▶ **GIVEN PASSAGE**
* * * * * * * * *
Studio album by Van Gogh
- Released: 2006
- Recorded: Sky Studio
- Genre: Rock Power pop Folk rock
- Length: 37:34
- Label: PGP-RTS
- Producer: Vlada Negovanović Voja Aralica

Van Gogh chronology
| DrUnder (2002) | Kolo (2006) | Srećno Novo UžiVo (2007) |

= Kolo (album) =

Kolo (named after a traditional dance from the Balkans) is the seventh studio album by Serbian rock band Van Gogh, released in 2006. The album was recorded in Studio Sky and mastered in Sony Music Studios in New York City.

The track "Kolo (Ludo luda)" features lyrics inspired by a folk poem "Riba i devojka" recorded by Vuk Stefanović Karadžić.
* * * * * * * * *
▶ **TASK 1**
Retype the passage from the Kolo album entry, starting with "Van Gogh chronology" and going on through "New York City.".
▶ **TASK 2**
According to the Kolo album entry, where was the album mastered?

▶ **MATERIAL**
* * * * * * * * *
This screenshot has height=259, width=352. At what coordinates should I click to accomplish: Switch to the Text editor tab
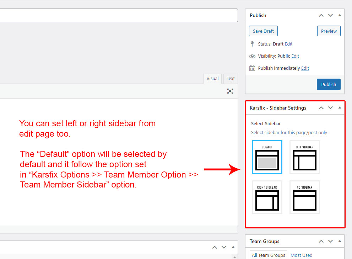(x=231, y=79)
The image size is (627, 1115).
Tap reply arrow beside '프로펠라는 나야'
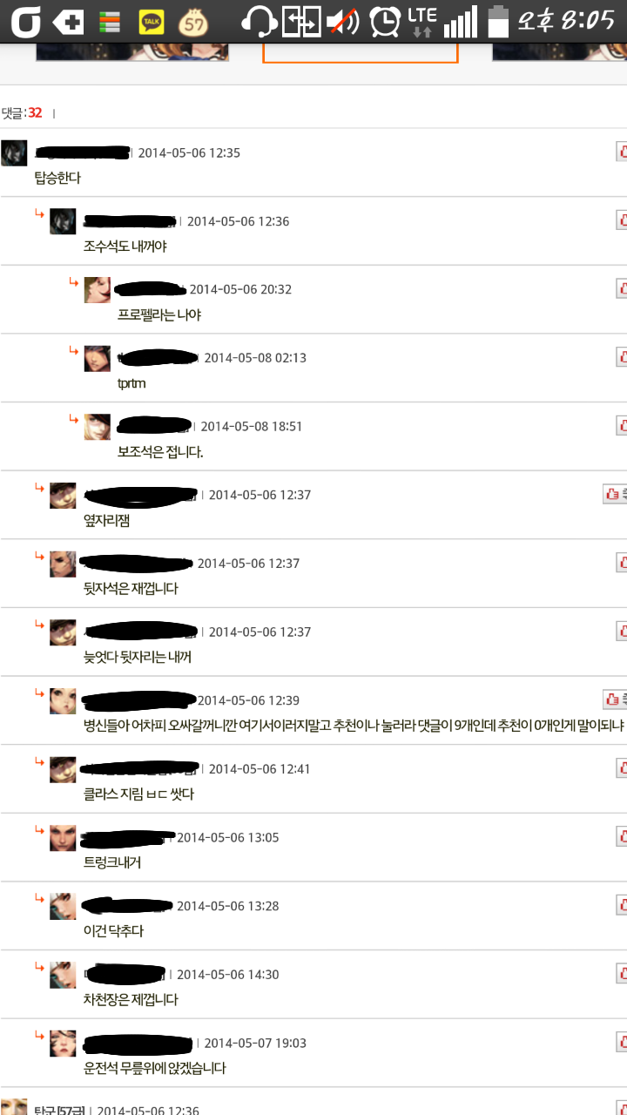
* * * * * * * * *
▶ **COMPLETE RESPONSE 1**
Van Gogh chronology
| DrUnder (2002) | Kolo (2006) | Srećno Novo UžiVo (2007) |

= Kolo (album) =

Kolo (named after a traditional dance from the Balkans) is the seventh studio album by Serbian rock band Van Gogh, released in 2006. The album was recorded in Studio Sky and mastered in Sony Music Studios in New York City.

▶ **COMPLETE RESPONSE 2**
Sony Music Studios in New York City.